Summary & Key Takeaways
| Concept | What to Remember |
|---|---|
| What is a deadlock? | Two sessions circularly waiting for each other's locks. SQL Server kills one as the victim. |
| Error number | 1205 — always catch this in your error handling and retry logic. |
| Best prevention | Consistent table access order across all transactions. |
| Quick win | Enable RCSI to eliminate reader/writer deadlocks with zero code changes. |
| Detect deadlocks | Use the system_health Extended Events session — it's always on and free. |
| Index impact | Proper indexes reduce lock footprint; too many indexes can increase write contention. |
Frequently Asked Questions
Q: Can I prevent ALL deadlocks? Practically speaking, no — but you can make them extremely rare. Following consistent lock ordering, keeping transactions short, enabling RCSI, and adding proper indexes will eliminate the vast majority of deadlocks in typical OLTP workloads. Always add retry logic so that the rare deadlock that does occur is invisible to the end user.
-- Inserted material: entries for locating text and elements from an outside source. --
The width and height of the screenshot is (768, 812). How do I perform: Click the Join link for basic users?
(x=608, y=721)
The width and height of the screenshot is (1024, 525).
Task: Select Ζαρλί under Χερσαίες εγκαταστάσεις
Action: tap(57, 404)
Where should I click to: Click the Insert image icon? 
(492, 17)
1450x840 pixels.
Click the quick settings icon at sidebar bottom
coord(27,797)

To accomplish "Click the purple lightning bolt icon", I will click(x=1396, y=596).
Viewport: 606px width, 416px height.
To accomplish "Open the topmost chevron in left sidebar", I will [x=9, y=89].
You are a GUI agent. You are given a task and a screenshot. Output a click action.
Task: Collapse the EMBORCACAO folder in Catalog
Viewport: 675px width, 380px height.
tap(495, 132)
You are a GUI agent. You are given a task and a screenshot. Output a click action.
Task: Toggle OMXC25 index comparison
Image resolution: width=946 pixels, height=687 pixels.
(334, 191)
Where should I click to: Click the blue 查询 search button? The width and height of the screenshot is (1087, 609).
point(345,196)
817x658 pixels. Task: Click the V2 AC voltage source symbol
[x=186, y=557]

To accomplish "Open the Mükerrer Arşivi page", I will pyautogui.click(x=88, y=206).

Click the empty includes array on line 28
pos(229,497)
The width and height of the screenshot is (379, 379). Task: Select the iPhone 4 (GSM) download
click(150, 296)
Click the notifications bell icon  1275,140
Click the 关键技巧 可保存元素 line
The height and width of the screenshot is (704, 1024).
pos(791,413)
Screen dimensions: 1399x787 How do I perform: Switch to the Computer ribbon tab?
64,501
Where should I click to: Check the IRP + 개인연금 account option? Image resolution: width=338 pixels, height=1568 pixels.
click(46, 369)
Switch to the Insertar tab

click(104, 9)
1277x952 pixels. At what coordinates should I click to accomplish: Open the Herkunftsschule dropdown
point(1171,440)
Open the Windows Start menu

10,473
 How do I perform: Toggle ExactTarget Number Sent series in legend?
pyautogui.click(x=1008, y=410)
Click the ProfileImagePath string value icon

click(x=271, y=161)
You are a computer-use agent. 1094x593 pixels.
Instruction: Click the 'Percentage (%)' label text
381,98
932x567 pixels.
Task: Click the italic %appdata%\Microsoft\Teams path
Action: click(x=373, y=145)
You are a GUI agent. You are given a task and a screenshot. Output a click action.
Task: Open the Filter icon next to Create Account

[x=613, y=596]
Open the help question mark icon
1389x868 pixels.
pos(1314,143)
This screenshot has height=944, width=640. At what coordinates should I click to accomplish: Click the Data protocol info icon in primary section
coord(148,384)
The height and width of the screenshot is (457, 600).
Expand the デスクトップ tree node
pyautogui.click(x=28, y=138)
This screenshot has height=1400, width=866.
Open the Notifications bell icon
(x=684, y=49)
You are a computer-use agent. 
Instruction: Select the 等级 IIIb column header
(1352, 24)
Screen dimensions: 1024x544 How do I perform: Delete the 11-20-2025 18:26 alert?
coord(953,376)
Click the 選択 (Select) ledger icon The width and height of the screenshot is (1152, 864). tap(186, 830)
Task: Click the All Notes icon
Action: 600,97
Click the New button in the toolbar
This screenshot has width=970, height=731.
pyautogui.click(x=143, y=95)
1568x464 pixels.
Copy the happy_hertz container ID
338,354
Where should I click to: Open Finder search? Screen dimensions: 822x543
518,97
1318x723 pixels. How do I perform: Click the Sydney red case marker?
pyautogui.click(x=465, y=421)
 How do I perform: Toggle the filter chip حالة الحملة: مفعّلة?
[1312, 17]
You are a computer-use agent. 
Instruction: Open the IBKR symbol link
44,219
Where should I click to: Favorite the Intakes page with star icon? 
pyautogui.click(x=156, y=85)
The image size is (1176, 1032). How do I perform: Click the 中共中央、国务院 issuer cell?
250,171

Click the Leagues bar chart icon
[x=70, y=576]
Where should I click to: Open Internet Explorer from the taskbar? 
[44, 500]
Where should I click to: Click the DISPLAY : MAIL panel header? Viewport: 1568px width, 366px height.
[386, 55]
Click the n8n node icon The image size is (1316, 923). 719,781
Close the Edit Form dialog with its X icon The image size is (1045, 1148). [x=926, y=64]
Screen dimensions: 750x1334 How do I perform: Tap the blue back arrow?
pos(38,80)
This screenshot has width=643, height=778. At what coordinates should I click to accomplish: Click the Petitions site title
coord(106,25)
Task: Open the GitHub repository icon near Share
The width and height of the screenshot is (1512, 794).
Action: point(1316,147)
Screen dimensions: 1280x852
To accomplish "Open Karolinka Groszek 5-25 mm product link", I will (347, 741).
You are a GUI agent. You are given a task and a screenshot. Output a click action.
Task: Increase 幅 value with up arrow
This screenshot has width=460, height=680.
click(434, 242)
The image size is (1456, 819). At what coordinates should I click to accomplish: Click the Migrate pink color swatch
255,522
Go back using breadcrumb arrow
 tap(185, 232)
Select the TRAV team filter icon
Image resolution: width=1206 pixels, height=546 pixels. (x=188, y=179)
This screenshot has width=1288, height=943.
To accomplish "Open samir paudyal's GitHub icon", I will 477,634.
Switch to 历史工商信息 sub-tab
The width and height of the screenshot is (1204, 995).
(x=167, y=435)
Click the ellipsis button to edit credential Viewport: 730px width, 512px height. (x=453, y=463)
Q: How do I find out which query caused the deadlock? Open SSMS and run the system_health Extended Events query shown in this article. Right-click the DeadlockGraph XML value and choose "Save Results As..." to save it as an .xdl file. Then open that file in SSMS — it renders a visual diagram showing exactly which processes, queries, and resources were involved in the deadlock cycle.
Q: Does RCSI affect performance? RCSI uses tempdb to store row versions, so it does add tempdb I/O and storage overhead. For most OLTP workloads, the concurrency gains far outweigh this cost. Monitor your tempdb usage after enabling it. In Azure SQL Database it's on by default, which is a good indicator of its general suitability.